Text for analysis:

SAOIRSE32
Ní neart go cur le chéile
Man charged with murder of four in Hyde Park bombing 
5th-Jun-2013 08:15 am
By Margaret Davis
Irish News
23 May 2013



Devastation: Horses lie dead in the road (Image: Mirror.co.uk)

A 61-YEAR-OLD Donegal man appeared in court yesterday charged with the murder of four British soldiers in the IRA Hyde Park bombing of 1982.

John Anthony Downey, who is thought to be originally from Co Cavan, was at Westminster Magistrates Court to face four counts of murder and an explosives charge.

He is accused of being responsible for a nail bomb left in a car in South Carriage Drive, west London.

The bomb killed four members of the Royal Household Cavalry as they travelled from their barracks to Buckingham Palace.

Mr Downey, a member of Sinn Fein and a so-called on the run (OTR), was arrested at Gatwick Airport on Sunday.

British police had wanted to question him about the attack for decades.

Sinn Fein assembly member Gerry Kelly yesterday called for his immediate release.

Exercise brief: Translate this sentence from the news report on the Hyde Park bombing charge into Spanish: "The bomb killed four members of the Royal Household Cavalry as they travelled from their barracks to Buckingham Palace." The listing is not required for this work.

Dataset excerpt:
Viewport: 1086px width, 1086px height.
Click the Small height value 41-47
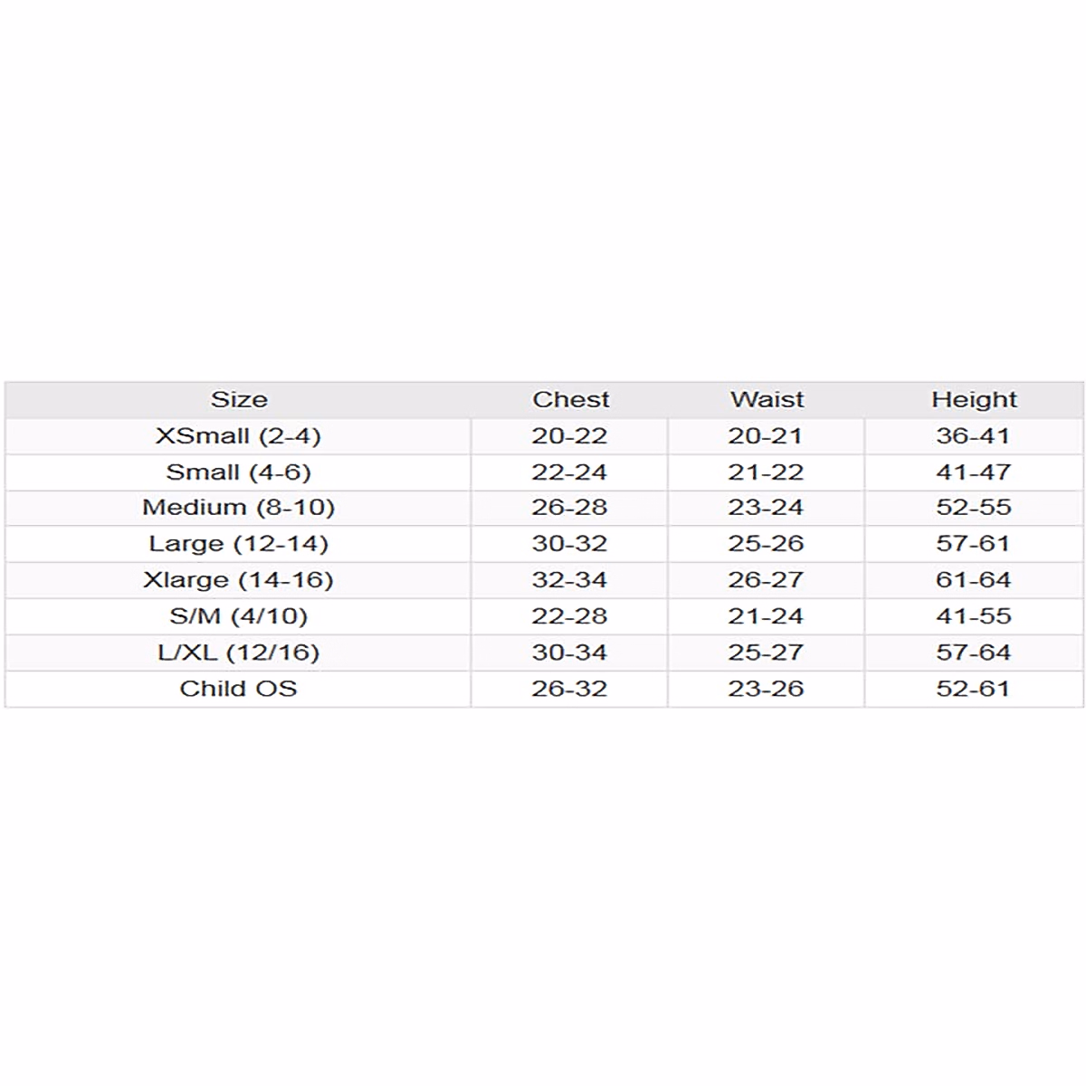(973, 472)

Finished task: La bomba mató a cuatro miembros de la Caballería de la Casa Real cuando se desplazaban desde su cuartel hasta el Palacio de Buckingham.